▶ [Aim] Format the records below as a JSON list of strings, one string per line, omitting blank lines. Begin with the line containing "Viewport: 598px width, 700px height." and continue through the line containing "pyautogui.click(x=526, y=35)".

━━━━━ Given records ━━━━━

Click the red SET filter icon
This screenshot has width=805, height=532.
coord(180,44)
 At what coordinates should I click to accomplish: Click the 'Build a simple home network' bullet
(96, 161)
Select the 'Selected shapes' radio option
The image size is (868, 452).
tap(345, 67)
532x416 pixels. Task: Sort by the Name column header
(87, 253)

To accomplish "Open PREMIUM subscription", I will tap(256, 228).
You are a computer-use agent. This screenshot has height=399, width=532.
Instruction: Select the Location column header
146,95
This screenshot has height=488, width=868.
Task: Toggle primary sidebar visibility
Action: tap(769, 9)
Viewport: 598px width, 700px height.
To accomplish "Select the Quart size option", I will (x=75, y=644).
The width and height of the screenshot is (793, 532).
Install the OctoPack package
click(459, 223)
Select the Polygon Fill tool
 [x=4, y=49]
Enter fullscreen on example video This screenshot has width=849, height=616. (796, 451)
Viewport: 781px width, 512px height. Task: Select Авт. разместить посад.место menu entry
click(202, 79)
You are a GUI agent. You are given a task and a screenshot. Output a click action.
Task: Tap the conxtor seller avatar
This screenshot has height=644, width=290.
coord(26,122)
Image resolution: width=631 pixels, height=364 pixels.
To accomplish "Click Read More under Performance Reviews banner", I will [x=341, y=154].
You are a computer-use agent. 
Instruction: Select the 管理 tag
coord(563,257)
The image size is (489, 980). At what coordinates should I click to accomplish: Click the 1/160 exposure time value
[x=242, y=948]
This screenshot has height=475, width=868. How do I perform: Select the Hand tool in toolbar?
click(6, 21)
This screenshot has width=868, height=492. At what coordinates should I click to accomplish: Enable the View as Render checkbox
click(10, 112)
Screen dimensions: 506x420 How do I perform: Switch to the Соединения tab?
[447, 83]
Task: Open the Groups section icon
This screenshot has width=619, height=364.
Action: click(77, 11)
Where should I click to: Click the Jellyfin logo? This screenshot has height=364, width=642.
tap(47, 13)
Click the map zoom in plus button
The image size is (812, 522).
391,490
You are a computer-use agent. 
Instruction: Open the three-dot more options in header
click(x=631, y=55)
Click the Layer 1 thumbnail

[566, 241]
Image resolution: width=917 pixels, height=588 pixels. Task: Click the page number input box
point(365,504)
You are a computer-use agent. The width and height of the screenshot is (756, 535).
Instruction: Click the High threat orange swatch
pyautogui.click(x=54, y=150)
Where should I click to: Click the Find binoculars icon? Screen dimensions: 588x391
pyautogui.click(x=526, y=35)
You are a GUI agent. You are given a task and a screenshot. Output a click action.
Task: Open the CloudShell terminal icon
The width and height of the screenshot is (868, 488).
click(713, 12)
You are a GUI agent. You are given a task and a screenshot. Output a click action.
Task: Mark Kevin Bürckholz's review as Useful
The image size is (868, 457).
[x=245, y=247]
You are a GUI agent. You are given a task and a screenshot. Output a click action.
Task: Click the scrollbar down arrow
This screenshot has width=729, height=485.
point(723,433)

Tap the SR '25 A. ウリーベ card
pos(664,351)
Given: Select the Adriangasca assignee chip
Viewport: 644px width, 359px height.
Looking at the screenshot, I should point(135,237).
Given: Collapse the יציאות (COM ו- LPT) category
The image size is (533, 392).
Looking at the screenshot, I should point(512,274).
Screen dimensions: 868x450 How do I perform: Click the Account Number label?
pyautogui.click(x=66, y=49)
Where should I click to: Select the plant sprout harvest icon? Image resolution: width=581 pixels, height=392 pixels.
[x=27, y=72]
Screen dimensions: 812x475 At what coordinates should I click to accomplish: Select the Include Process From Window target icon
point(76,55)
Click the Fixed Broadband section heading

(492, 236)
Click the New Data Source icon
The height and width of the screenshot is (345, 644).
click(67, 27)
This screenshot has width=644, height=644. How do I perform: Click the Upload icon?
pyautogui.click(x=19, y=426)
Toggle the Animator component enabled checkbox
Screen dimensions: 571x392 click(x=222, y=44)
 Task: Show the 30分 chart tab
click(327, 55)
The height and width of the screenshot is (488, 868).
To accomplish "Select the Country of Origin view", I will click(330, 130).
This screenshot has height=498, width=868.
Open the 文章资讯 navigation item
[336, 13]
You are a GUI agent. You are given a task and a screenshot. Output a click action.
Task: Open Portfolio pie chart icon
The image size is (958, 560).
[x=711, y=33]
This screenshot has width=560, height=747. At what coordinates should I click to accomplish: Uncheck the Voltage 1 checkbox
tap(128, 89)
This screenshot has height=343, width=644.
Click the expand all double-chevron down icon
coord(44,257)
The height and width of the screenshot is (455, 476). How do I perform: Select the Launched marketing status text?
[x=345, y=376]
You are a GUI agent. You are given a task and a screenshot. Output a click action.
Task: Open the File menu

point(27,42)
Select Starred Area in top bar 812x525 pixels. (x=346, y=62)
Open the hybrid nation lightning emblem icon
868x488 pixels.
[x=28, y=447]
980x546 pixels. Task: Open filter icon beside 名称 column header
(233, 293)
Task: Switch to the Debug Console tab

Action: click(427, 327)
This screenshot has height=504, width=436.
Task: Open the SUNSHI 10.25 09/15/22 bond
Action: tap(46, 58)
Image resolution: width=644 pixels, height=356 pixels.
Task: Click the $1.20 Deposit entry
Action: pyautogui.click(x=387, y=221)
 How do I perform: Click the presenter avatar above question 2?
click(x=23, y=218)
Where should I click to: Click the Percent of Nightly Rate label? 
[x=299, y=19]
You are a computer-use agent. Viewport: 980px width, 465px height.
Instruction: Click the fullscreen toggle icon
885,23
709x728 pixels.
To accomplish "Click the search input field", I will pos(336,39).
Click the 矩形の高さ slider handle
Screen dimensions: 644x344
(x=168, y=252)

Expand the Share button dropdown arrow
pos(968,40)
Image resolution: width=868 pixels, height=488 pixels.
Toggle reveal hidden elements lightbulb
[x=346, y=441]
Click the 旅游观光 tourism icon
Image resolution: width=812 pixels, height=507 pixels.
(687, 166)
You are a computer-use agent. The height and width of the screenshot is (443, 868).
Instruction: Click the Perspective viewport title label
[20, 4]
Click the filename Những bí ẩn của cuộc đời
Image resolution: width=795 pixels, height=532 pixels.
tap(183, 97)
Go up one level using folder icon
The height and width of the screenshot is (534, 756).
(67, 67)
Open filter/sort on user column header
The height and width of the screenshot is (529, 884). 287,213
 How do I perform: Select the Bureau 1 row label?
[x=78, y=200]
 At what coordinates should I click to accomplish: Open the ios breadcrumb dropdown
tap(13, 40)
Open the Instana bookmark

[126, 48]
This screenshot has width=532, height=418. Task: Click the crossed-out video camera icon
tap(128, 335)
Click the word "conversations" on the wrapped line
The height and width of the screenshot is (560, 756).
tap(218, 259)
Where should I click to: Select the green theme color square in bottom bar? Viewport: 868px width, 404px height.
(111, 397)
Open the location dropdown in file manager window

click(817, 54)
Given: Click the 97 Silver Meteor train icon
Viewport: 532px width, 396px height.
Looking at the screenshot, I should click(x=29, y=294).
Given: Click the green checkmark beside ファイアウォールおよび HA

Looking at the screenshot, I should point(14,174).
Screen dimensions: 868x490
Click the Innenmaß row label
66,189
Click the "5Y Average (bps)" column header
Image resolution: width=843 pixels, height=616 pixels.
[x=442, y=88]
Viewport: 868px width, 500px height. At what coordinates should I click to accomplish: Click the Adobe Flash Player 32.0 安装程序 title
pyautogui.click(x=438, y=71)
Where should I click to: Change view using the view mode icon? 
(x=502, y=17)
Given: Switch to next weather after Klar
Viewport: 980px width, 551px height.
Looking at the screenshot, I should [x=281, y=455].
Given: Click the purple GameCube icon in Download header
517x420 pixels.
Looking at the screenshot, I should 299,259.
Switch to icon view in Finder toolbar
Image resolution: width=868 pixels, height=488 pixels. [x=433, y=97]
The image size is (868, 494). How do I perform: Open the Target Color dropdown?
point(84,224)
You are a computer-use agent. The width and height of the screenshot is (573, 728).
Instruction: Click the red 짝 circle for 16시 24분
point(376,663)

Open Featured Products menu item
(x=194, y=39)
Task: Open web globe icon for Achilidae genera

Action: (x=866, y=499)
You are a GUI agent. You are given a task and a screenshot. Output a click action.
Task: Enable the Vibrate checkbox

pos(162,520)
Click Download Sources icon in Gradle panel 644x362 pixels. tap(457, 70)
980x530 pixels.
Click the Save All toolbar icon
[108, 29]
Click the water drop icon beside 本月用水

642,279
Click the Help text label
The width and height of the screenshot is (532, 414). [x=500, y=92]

━━━━━

▶ [The output]
[
  "Viewport: 598px width, 700px height.",
  "To accomplish \"Select the Quart size option\", I will (x=75, y=644).",
  "The width and height of the screenshot is (793, 532).",
  "Install the OctoPack package",
  "click(459, 223)",
  "Select the Polygon Fill tool",
  " [x=4, y=49]",
  "Enter fullscreen on example video This screenshot has width=849, height=616. (796, 451)",
  "Viewport: 781px width, 512px height. Task: Select Авт. разместить посад.место menu entry",
  "click(202, 79)",
  "You are a GUI agent. You are given a task and a screenshot. Output a click action.",
  "Task: Tap the conxtor seller avatar",
  "This screenshot has height=644, width=290.",
  "coord(26,122)",
  "Image resolution: width=631 pixels, height=364 pixels.",
  "To accomplish \"Click Read More under Performance Reviews banner\", I will [x=341, y=154].",
  "You are a computer-use agent. ",
  "Instruction: Select the 管理 tag",
  "coord(563,257)",
  "The image size is (489, 980). At what coordinates should I click to accomplish: Click the 1/160 exposure time value",
  "[x=242, y=948]",
  "This screenshot has height=475, width=868. How do I perform: Select the Hand tool in toolbar?",
  "click(6, 21)",
  "This screenshot has width=868, height=492. At what coordinates should I click to accomplish: Enable the View as Render checkbox",
  "click(10, 112)",
  "Screen dimensions: 506x420 How do I perform: Switch to the Соединения tab?",
  "[447, 83]",
  "Task: Open the Groups section icon",
  "This screenshot has width=619, height=364.",
  "Action: click(77, 11)",
  "Where should I click to: Click the Jellyfin logo? This screenshot has height=364, width=642.",
  "tap(47, 13)",
  "Click the map zoom in plus button",
  "The image size is (812, 522).",
  "391,490",
  "You are a computer-use agent. ",
  "Instruction: Open the three-dot more options in header",
  "click(x=631, y=55)",
  "Click the Layer 1 thumbnail",
  "[566, 241]",
  "Image resolution: width=917 pixels, height=588 pixels. Task: Click the page number input box",
  "point(365,504)",
  "You are a computer-use agent. The width and height of the screenshot is (756, 535).",
  "Instruction: Click the High threat orange swatch",
  "pyautogui.click(x=54, y=150)",
  "Where should I click to: Click the Find binoculars icon? Screen dimensions: 588x391",
  "pyautogui.click(x=526, y=35)"
]